Advantages to the FTC power in this context
On the other hand, using the FTC in this way does carry substantial advantages. In a tort suit, the plaintiff has to shoulder the costs of the trial. Even if the suit is brought on a contingency fee basis – i.e., rather than paying the lawyer, the plaintiff and the lawyer agree that if the case is won, the lawyer would get 30-50% of the win money – the costs of the trial should still be paid by the plaintiff – and they can be high. Here, the agency will investigate and bring the case. The costs will fall on the government and be spread to all tax payers (though any fines will also go to the government).
This is also an acknowledged, accepted power of government. There is not a lot of controversy about the ability of the FTC to regulate problematic products and misleading advertisements. In a similar context, in 2009 the FTC charged a company selling “detox foot pads” of false advertising:
The Federal Trade Commission has charged the marketers of Kinoki Foot Pads with deceptive advertising, including claims that use of the foot pads would remove toxins from the body; treat high blood pressure, depression, and a host of other medical conditions; and lead to weight loss. In its complaint, the FTC charges that all the advertising claims either are false or did not have evidence to support them when they were made. The FTC seeks to bar the defendants permanently from deceptively marketing the foot pads. The FTC also asks the court to order the defendants to provide monetary redress to consumers or otherwise give up their ill-gotten gains.
Finally, and potentially most importantly, this kind of action can be done without showing of harm–before a child is harmed or killed by the misinformation, unlike tort liability, which generally requires someone to be hurt or killed before payment can be made. An ounce of prevention is better than a pound of cure, and that is true here too. By telling the providers of commercial misinformation: “Stop it now! Got it? Good,” the FTC can help protect children.
Not in all contexts, but when anti-vaccine misinformation is disseminated in a commercial context, the FTC can step in and stop its spread. I agree with Ms. Naprawa that the FTC should make use of its power to do so, to protect children’s health.

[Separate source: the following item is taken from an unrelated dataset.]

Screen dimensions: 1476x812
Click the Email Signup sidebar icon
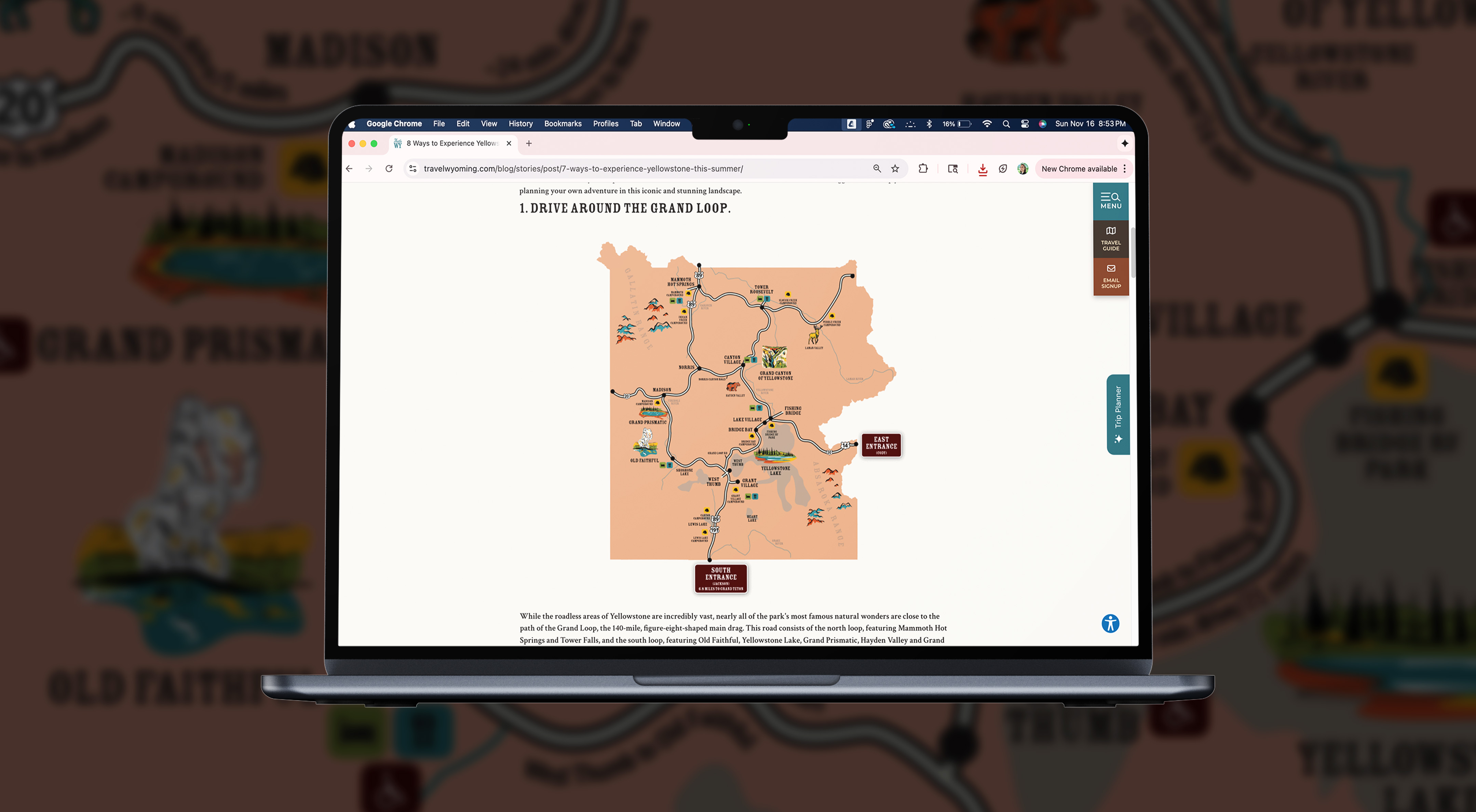[1110, 276]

Citizens cannot force the FTC to do so, but they can ask it to, and raise its awareness to the problem – via the FTC’s complaint form, via sending letters to the FTC asking it to act, and even via filing a petition for rulemaking under §553(e) of the Administrative Procedures Act, which states that “each agency shall give an interested person the right to petition for the issuance, amendment, or repeal of a rule,” to ask the FTC to pass a rule declaring anti-vaccine misinformation to be misleading. If we all speak loudly, maybe the FTC will listen, and join the effort to protect children from misinformation.
Anti-vaccine speech is often inaccurate. Those inaccuracies can directly harm children left unprotected against preventable diseases because of these claims. The tools we have to protect people against such speech are limited, and properly so: regulating speech should be done sparingly and carefully. But we are not completely helpless: there are some tools available.
The administrative state can and should help protect public health by regulating these kinds of misleading claims.
- Amanda Z. Naprawa, Don’t Give Your Kid That Shot!: The Public Health Threat Posed By Anti-Vaccine Speech And Why Such Speech Is Not Guaranteed Full Protection Under The First Amendment, 11 Cardozo Pub. L., Poly & Ethics J. 473 (2013).